Would you reproduce, without any alteration, the lines from the opening line of the entries through the line that has "Given: Open the" in it?

________

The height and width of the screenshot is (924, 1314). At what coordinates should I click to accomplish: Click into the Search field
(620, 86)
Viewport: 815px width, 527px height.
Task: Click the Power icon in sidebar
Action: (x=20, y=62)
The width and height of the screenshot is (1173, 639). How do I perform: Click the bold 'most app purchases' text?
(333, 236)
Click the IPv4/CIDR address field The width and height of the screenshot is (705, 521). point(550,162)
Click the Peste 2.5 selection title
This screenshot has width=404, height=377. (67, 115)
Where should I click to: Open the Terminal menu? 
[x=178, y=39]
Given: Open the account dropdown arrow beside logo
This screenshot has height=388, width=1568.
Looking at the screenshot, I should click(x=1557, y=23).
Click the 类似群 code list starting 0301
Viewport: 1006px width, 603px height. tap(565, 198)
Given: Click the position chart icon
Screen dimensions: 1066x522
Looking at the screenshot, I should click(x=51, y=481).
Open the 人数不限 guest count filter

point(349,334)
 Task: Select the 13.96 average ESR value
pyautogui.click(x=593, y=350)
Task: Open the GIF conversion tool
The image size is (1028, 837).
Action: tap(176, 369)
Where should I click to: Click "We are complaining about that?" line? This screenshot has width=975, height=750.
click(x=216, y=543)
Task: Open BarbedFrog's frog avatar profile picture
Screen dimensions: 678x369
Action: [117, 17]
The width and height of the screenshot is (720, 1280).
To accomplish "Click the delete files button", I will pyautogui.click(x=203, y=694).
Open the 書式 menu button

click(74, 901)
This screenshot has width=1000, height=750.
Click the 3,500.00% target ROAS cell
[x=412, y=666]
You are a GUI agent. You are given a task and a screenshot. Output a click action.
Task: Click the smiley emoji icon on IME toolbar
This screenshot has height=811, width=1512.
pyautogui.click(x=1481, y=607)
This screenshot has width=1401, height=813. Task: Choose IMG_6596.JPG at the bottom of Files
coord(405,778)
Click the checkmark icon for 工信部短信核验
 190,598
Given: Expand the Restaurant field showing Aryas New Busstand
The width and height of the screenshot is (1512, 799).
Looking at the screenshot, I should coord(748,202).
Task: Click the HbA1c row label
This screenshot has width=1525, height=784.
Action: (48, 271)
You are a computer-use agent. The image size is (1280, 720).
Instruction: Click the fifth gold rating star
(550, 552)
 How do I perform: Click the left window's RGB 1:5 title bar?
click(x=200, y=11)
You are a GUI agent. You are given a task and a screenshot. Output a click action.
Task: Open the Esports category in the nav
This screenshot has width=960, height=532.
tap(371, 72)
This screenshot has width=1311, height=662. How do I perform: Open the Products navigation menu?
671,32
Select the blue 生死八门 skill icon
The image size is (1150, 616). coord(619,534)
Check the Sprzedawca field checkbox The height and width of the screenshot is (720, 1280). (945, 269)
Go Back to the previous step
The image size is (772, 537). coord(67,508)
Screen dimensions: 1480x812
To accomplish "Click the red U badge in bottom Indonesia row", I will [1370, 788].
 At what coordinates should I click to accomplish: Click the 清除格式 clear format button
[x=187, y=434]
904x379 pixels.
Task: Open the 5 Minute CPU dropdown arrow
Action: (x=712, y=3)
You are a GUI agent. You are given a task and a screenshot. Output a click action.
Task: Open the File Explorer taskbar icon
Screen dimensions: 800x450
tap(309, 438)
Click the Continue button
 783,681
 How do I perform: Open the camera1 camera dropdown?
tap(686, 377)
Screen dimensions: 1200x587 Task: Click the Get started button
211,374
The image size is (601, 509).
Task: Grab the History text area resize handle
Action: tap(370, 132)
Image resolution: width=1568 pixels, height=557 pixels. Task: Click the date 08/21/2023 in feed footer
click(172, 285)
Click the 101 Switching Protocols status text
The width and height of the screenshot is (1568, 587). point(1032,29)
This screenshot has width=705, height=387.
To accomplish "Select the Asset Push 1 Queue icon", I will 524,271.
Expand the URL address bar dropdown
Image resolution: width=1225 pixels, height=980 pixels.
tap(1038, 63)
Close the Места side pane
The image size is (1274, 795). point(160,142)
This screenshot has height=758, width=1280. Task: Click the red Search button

________

Task solution:
The height and width of the screenshot is (924, 1314). At what coordinates should I click to accomplish: Click into the Search field
(620, 86)
Viewport: 815px width, 527px height.
Task: Click the Power icon in sidebar
Action: (x=20, y=62)
The width and height of the screenshot is (1173, 639). How do I perform: Click the bold 'most app purchases' text?
(333, 236)
Click the IPv4/CIDR address field The width and height of the screenshot is (705, 521). point(550,162)
Click the Peste 2.5 selection title
This screenshot has width=404, height=377. (67, 115)
Where should I click to: Open the Terminal menu? 
[x=178, y=39]
Given: Open the account dropdown arrow beside logo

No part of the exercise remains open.